## Stated exercise
Convert the stored data below into a JSON list of strings, one string per line, skipping blank lines and leaving out the pictures.

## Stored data
________________________

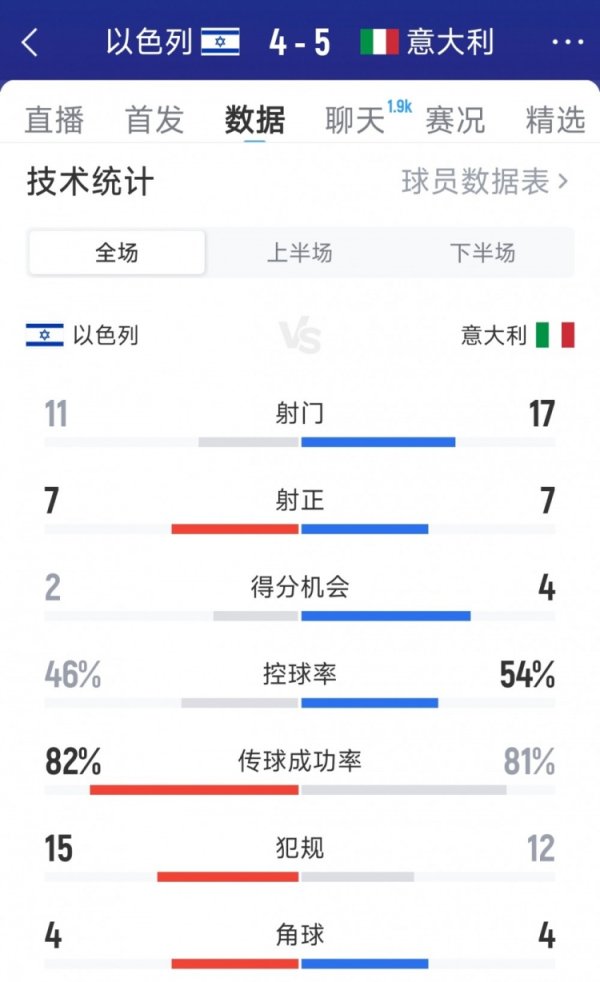Click the Israel flag next to 以色列
This screenshot has width=600, height=982.
coord(222,43)

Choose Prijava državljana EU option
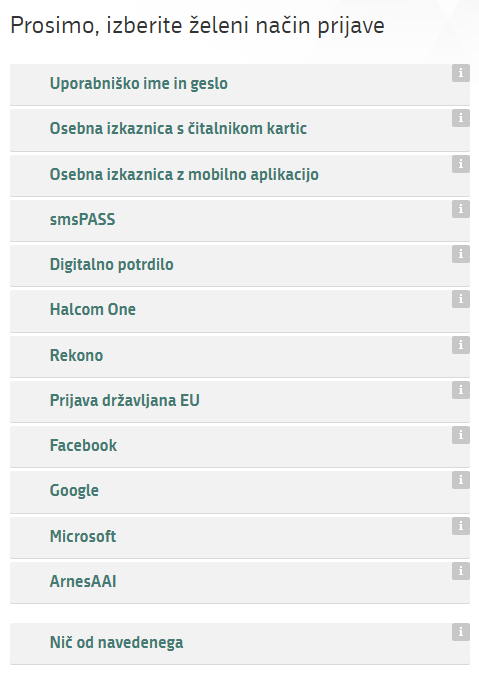(x=240, y=402)
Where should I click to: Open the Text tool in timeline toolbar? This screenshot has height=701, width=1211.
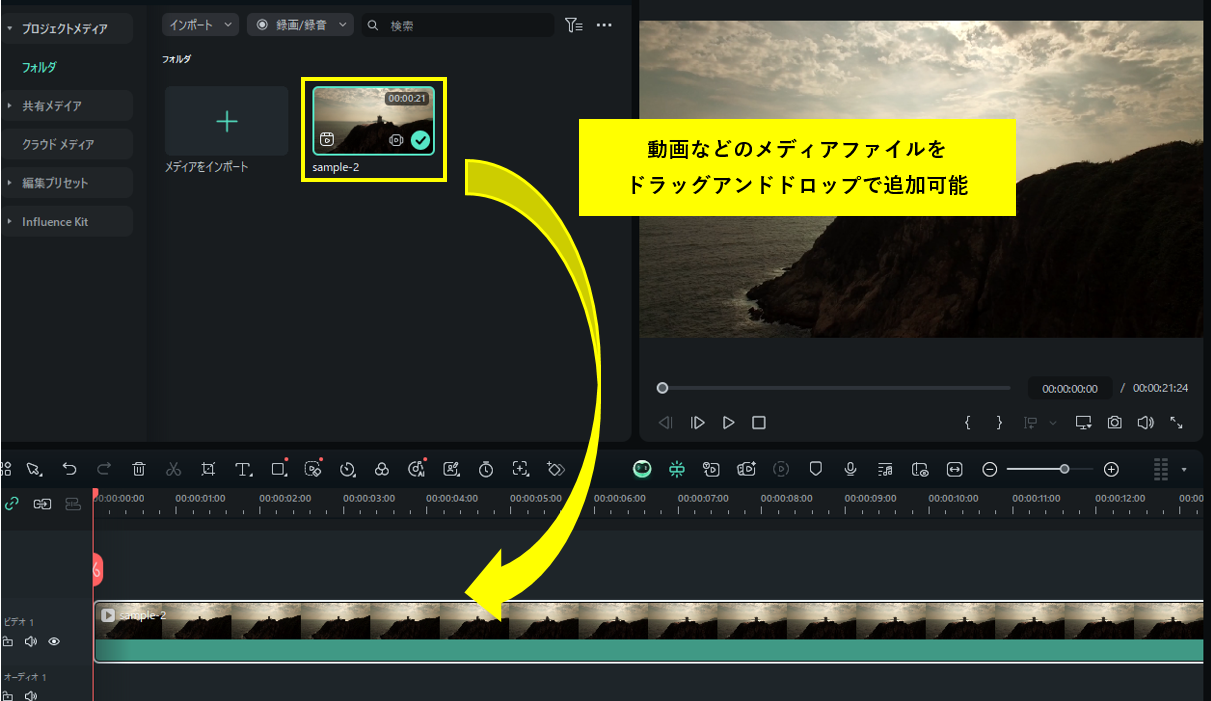(x=243, y=469)
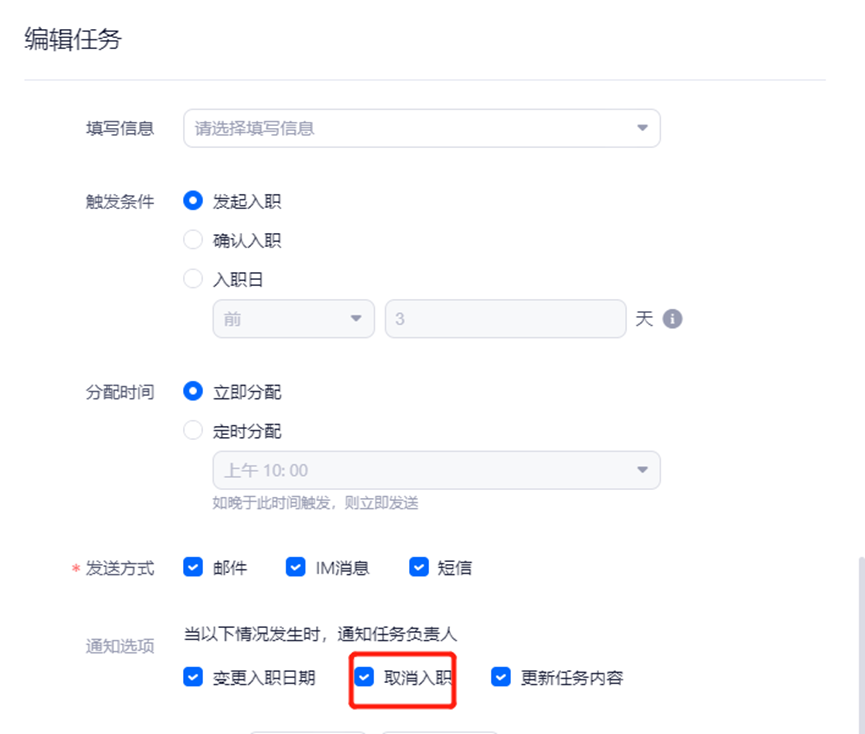Image resolution: width=865 pixels, height=734 pixels.
Task: Expand the 前 dropdown selector
Action: point(293,319)
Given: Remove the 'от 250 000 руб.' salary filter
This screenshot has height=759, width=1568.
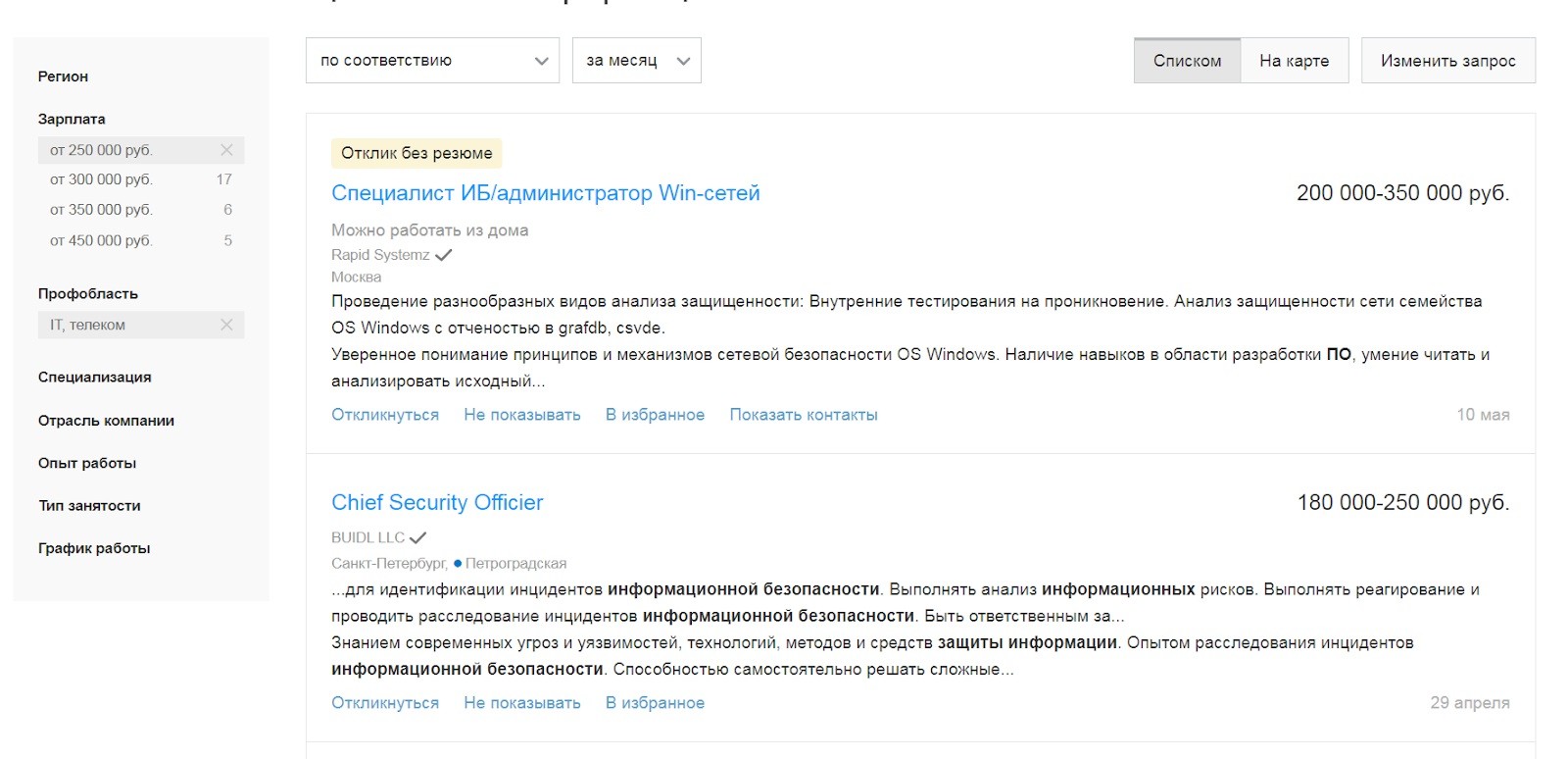Looking at the screenshot, I should pos(227,149).
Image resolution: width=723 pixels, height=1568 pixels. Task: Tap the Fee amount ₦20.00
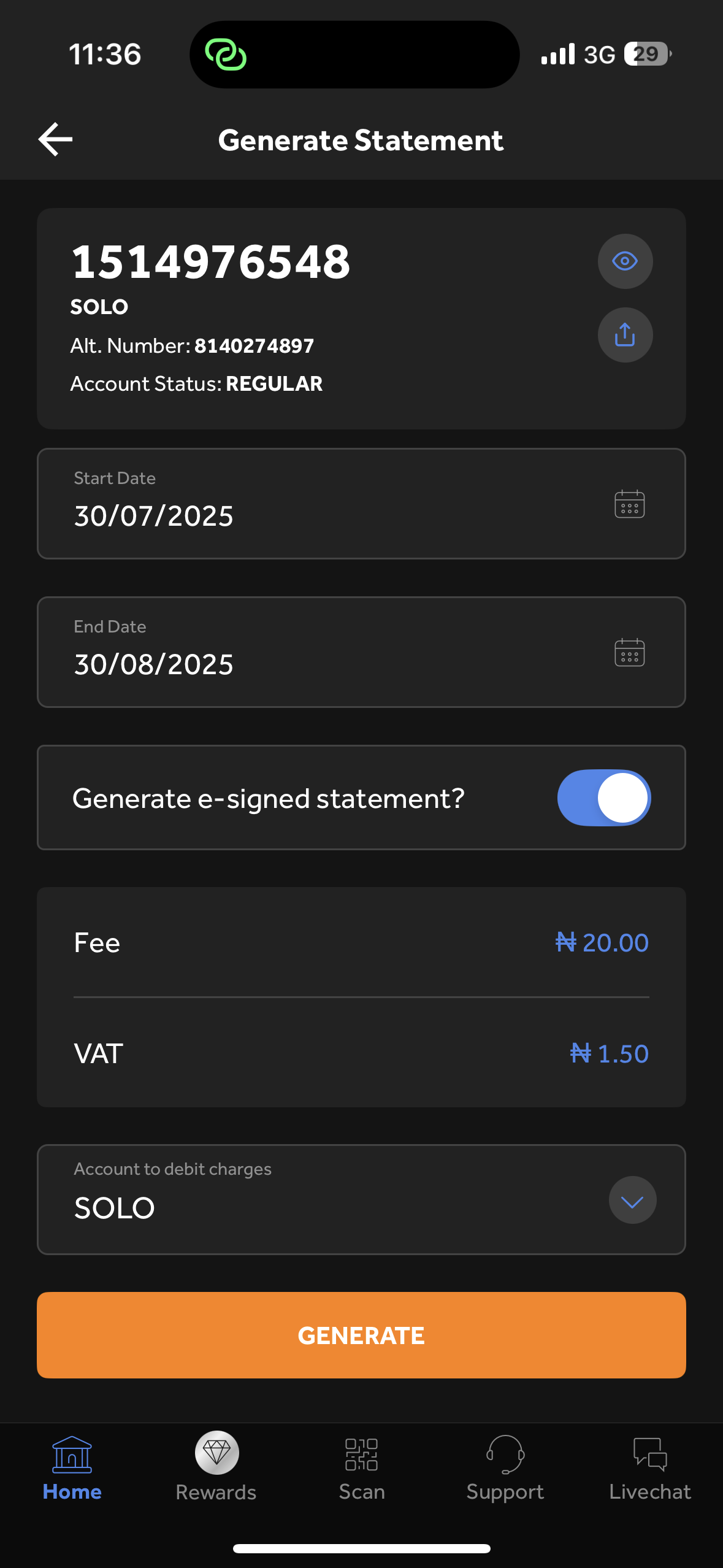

________________________

## The reply
[
  "Click the Israel flag next to 以色列",
  "This screenshot has width=600, height=982.",
  "coord(222,43)",
  "Choose Prijava državljana EU option",
  "(x=240, y=402)",
  "Where should I click to: Open the Text tool in timeline toolbar? This screenshot has height=701, width=1211.",
  "(x=243, y=469)",
  "Image resolution: width=865 pixels, height=734 pixels.",
  "Task: Expand the 前 dropdown selector",
  "Action: point(293,319)",
  "Given: Remove the 'от 250 000 руб.' salary filter",
  "This screenshot has height=759, width=1568.",
  "Looking at the screenshot, I should pos(227,149).",
  "Image resolution: width=723 pixels, height=1568 pixels. Task: Tap the Fee amount ₦20.00"
]